HAL Laboratory grew through the early years of the Famicom, contributing games to Nintendo's catalog. But growth carried costs — new development facilities, expanding staff, the ordinary expenses of a company trying to keep pace with an industry moving faster than anyone had predicted. By 1992, with the economic bubble having burst, the accumulated debts had grown to an estimated fifty billion yen in total liabilities. HAL filed for bankruptcy protection in 1992. Under the recovery plan, the obligations were restructured to approximately fifteen billion yen, and over roughly the next six years the company repaid what it owed.
Nintendo, which had a longstanding relationship with HAL, agreed to support the company's recovery — but on a condition. Iwata, who had been a programmer and then a manager, would need to become president and take personal liability. He accepted in 1993, at thirty-two years old. According to accounts from that period, his response was something close to: if I run away from this, I will regret it for the rest of my life.
The recovery took years of careful reduction: consolidating divisions, removing product lines that were not games, focusing the company on what it did best. HAL survived. During this period, Iwata was also working directly on games. His most discussed contribution came not from within HAL but as a favor to an outsider.

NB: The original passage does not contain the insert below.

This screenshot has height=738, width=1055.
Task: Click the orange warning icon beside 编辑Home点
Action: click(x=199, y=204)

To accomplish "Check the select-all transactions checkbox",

The writer Shigesato Itoi had been working for years on a game called MOTHER 2. Development had stalled. When Iwata was brought in to assess the situation, he examined the existing codebase and told Itoi plainly: if we continue with what exists now, it will take two years to finish. If we start from scratch, we can do it in six months. They started from scratch. According to Itoi, the game was finished in roughly that time. Itoi later said that Iwata had given each programmer something like a mechanical shovel where before they had all been digging with their hands.

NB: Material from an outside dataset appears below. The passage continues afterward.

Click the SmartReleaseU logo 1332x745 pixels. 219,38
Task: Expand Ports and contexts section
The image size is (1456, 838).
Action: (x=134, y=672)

In 2000, Iwata joined Nintendo as head of corporate planning. Two years later, when Hiroshi Yamauchi stepped down after more than fifty years as president, Iwata became Nintendo's fourth president — the first in the company's history who was not related to the founding Yamauchi family, and the first whose career had been built entirely in software.
He ran the company through the Wii era, when Nintendo reached audiences who had never touched a game controller. He gave talks at industry conferences in which he dissected his own mistakes in public with an engineer's dispassion. He launched a video series called 'Iwata Asks' in which he interviewed the developers of Nintendo games — not from above, as a president interviewing employees, but as someone who understood what they had done and wanted to know how. At the Game Developers Conference in 2005, he opened his presentation by holding up his business card and reading it aloud: 'On my business card, I am a corporate president. In my mind, I am a game developer. In my heart, I am a gamer.'
In June 2014 he disclosed that he had undergone surgery to remove a bile duct tumor. He returned to work and continued making public appearances. On July 11, 2015, he died. He was fifty-five years old. The condolences that arrived over the following days came from competitors, from developers who had worked with him, and from players who had never known his name until then and who only now were finding out what he had built. Among the things he had said, the one that traveled farthest in those days was the simplest: that the purpose of a game is to make someone smile.